→ **INPUT RECORDS**
________

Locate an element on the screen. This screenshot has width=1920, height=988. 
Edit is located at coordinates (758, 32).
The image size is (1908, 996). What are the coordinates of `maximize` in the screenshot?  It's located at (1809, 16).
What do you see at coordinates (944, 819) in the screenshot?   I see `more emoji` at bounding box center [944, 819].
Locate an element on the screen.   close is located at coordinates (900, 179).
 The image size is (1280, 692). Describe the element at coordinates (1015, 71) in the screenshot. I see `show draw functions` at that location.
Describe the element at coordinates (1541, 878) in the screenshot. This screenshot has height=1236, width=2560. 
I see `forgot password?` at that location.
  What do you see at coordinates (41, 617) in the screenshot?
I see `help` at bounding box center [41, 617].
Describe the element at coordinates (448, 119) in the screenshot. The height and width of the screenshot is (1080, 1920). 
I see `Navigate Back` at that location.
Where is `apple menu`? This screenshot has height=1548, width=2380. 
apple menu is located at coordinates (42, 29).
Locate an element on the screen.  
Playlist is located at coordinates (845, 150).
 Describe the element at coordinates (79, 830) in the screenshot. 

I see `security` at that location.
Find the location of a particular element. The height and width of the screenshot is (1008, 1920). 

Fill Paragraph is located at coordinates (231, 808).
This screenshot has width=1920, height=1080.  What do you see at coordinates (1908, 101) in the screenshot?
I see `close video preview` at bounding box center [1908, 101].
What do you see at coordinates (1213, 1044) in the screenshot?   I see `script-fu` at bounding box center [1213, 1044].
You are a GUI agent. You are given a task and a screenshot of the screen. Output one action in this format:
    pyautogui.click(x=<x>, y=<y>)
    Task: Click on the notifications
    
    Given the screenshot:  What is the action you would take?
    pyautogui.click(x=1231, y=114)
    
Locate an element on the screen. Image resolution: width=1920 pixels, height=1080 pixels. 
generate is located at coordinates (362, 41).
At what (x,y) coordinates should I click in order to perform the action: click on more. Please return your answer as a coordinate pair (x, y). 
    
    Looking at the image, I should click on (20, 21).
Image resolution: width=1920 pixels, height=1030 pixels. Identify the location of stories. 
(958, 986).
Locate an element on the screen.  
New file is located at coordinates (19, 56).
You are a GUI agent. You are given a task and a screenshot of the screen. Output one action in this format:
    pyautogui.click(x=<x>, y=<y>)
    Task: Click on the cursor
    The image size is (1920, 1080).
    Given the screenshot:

________

→ **YOUR TASK**
Rename "GUI agent" to "interface agent" throughout all of the rows above, and give the rows again with everything else left unchanged.

→ **RESULT OF THIS TASK**
Locate an element on the screen. This screenshot has width=1920, height=988. 
Edit is located at coordinates (758, 32).
The image size is (1908, 996). What are the coordinates of `maximize` in the screenshot?  It's located at (1809, 16).
What do you see at coordinates (944, 819) in the screenshot?   I see `more emoji` at bounding box center [944, 819].
Locate an element on the screen.   close is located at coordinates (900, 179).
 The image size is (1280, 692). Describe the element at coordinates (1015, 71) in the screenshot. I see `show draw functions` at that location.
Describe the element at coordinates (1541, 878) in the screenshot. This screenshot has height=1236, width=2560. 
I see `forgot password?` at that location.
  What do you see at coordinates (41, 617) in the screenshot?
I see `help` at bounding box center [41, 617].
Describe the element at coordinates (448, 119) in the screenshot. The height and width of the screenshot is (1080, 1920). 
I see `Navigate Back` at that location.
Where is `apple menu`? This screenshot has height=1548, width=2380. 
apple menu is located at coordinates (42, 29).
Locate an element on the screen.  
Playlist is located at coordinates (845, 150).
 Describe the element at coordinates (79, 830) in the screenshot. 

I see `security` at that location.
Find the location of a particular element. The height and width of the screenshot is (1008, 1920). 

Fill Paragraph is located at coordinates (231, 808).
This screenshot has width=1920, height=1080.  What do you see at coordinates (1908, 101) in the screenshot?
I see `close video preview` at bounding box center [1908, 101].
What do you see at coordinates (1213, 1044) in the screenshot?   I see `script-fu` at bounding box center [1213, 1044].
You are a interface agent. You are given a task and a screenshot of the screen. Output one action in this format:
    pyautogui.click(x=<x>, y=<y>)
    Task: Click on the notifications
    
    Given the screenshot:  What is the action you would take?
    pyautogui.click(x=1231, y=114)
    
Locate an element on the screen. Image resolution: width=1920 pixels, height=1080 pixels. 
generate is located at coordinates (362, 41).
At what (x,y) coordinates should I click in order to perform the action: click on more. Please return your answer as a coordinate pair (x, y). 
    
    Looking at the image, I should click on (20, 21).
Image resolution: width=1920 pixels, height=1030 pixels. Identify the location of stories. 
(958, 986).
Locate an element on the screen.  
New file is located at coordinates (19, 56).
You are a interface agent. You are given a task and a screenshot of the screen. Output one action in this format:
    pyautogui.click(x=<x>, y=<y>)
    Task: Click on the cursor
    The image size is (1920, 1080).
    Given the screenshot:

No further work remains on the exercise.